Karena kalian adalah sebaik-baik hasil jerih payah kami.
 
(Wasiat Ibunda & Ayahanda untuk putri-putrinya)   
Ditulis oleh: Kak Pina, kakakku nomer 4.






Ajal, siapa yang tau kapan dan di mana datangya. Bisa jadi aku yang dijemput duluan dibanding mereka. Tapi  Tuhan, aku hanya ingin memohon kepadaMU. Dengan segala kerendahan hati dan kesungguhanku, kupanjatkan do'a teruntuk Ayahanda dan Ibundaku tersayang. Yang kasih sayangnya sangat tulus dan tak pernah putus. "Allahummaghfirlii waliwaalidayya warhamhumaa. warhamhuma, warhamhumaa.... kamaa Robbayaani Shoghiroo.
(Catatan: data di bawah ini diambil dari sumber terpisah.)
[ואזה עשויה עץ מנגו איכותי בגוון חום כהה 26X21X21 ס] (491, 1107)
Amiiin Ya Robbal 'alamiiin! T_T

Ah, Rasanya aku tak sanggup untuk meneruskan catatan ini. Udahan dulu ya...Hiks T_T

6 comments:

  1. blognya baru, Jagoan??
    *ngelap pipi pake tisu.

    ReplyDelete
  2. Iyya, jagoan... saya baru saja pindah rumah... maaf belum kasih kabar :)

    ReplyDelete
  3. Banyak hal abstrak dan tak dapat dinilai dg parameter apapun.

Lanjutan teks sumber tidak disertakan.